On 26 September, around midnight, the Iranian surprised the Iraqi army by attacking them from three sides. The Iraqis were pinned down in their strongest positions, while their weakest positions were torn through, resulting in the isolation of many Iraqi forces. Iraq failed to maneuver their forces against the Iranians, and they stood in their static positions. An Iranian armored battalion cut the enemy forces in two, while AH-1J SeaCobra helicopters destroyed numerous Iraqi tanks using TOW missiles. Meanwhile, the siege of Abadan was broken, yet many Iraqi forces remained on the east bank of the Karun River, prevented from retreating after the Iranian air force bombed the bridges across the Karun River.
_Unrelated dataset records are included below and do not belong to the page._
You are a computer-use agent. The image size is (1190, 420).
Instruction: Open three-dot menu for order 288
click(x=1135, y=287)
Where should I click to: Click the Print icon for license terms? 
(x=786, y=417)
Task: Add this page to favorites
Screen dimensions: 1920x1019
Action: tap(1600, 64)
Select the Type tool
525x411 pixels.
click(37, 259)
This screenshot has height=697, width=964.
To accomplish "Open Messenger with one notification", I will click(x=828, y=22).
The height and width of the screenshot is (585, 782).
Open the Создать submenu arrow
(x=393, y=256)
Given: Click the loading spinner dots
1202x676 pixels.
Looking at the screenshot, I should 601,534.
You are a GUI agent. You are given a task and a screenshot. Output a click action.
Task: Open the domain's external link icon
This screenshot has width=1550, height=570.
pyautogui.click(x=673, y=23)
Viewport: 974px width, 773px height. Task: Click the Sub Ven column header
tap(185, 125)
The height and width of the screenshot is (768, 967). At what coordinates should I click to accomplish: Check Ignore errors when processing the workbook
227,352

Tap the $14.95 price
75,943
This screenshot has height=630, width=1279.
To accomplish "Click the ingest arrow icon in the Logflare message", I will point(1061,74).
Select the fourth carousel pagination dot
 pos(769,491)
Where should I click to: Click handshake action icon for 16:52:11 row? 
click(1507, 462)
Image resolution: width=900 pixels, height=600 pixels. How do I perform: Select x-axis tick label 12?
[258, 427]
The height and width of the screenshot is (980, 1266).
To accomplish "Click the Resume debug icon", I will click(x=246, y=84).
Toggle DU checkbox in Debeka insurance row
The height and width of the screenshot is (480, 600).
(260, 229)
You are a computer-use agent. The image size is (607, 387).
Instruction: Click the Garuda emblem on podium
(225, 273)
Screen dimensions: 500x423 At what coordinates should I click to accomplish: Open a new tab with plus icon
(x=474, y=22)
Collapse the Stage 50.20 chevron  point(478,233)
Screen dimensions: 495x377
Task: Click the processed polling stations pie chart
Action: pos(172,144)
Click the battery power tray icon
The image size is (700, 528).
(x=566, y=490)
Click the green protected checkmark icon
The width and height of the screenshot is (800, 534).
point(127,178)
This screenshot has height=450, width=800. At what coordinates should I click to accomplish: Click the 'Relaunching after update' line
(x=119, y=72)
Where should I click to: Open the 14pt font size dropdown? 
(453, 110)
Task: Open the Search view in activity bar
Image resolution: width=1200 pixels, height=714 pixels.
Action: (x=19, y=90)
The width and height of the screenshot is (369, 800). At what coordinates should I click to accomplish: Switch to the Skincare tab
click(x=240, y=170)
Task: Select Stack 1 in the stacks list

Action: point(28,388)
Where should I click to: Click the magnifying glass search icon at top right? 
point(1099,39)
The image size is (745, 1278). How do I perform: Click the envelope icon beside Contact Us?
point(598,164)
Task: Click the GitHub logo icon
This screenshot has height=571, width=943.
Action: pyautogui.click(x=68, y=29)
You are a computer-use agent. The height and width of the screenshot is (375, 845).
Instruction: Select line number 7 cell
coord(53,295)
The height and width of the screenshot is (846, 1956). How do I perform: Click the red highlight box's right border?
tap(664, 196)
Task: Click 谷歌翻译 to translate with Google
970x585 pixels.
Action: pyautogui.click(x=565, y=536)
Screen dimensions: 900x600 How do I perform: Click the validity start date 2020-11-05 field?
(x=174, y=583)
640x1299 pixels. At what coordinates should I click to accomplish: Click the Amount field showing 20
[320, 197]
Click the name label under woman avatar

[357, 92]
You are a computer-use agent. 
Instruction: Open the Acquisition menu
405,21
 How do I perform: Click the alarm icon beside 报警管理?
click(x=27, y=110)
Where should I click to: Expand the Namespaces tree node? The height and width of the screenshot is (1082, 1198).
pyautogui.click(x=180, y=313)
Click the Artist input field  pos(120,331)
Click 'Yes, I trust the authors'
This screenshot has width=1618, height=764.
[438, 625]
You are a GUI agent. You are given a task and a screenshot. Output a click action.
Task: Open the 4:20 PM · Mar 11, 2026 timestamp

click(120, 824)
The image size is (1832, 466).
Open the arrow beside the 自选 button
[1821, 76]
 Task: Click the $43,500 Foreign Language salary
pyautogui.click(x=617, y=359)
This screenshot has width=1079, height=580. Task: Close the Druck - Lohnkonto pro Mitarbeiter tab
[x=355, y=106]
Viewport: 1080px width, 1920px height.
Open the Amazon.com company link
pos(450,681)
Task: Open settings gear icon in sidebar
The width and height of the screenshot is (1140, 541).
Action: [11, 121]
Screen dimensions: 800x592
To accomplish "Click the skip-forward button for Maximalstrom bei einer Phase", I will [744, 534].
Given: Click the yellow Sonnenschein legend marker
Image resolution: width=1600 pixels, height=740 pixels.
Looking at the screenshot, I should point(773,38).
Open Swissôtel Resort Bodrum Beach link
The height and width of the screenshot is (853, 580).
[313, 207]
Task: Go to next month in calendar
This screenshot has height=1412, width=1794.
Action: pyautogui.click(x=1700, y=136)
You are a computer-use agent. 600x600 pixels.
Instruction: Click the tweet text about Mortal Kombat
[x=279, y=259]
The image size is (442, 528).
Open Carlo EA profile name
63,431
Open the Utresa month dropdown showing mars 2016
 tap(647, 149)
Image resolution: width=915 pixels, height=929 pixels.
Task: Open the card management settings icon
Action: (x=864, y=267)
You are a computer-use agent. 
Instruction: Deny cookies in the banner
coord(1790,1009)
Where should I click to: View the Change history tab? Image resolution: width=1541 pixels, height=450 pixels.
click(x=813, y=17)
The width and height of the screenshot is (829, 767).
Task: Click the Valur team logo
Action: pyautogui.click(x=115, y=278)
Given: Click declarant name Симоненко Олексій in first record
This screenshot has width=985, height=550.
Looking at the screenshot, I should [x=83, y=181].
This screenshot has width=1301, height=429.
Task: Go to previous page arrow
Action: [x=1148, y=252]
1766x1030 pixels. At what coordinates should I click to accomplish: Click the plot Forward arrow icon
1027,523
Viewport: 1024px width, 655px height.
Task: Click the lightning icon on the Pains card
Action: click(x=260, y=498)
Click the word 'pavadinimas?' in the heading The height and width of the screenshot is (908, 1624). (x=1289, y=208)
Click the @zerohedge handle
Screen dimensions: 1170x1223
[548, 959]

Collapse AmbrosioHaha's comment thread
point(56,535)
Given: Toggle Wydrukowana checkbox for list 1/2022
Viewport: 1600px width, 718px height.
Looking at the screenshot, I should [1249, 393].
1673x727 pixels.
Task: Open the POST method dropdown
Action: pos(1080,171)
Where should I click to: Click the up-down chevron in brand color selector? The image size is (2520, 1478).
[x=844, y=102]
The next phase of the battle came when the Iranians unleashed their 92nd Armored Division on the north side of the Iraqi positions on 27 September. The Iraqi command had been driven into a panic and attempted a tactical withdrawal, which turned into a rout. The Iraqis abandoned their heavy weaponry, and fled across the river on a makeshift pontoon bridge and rafts.

==Aftermath==

The victory at Abadan was an important morale booster for Iran, and an important stepping stone for the eventual ejection of the Iraqis out of Iran. As a result of the victorious operation, the critical Ahvaz – Abadan road was reopened, allowing logistic support and reinforcement for the troops in Abadan. With a carefully planned operation and well-executed use of their available materials, the Iranians routed a theoretically superior opponent.

After the operation, a large number of tanks and heavy vehicles were left by the Iraqi army.

Saddam Hussein ordered the execution of seven commanders, including General Juwad Shitnah, after the operation.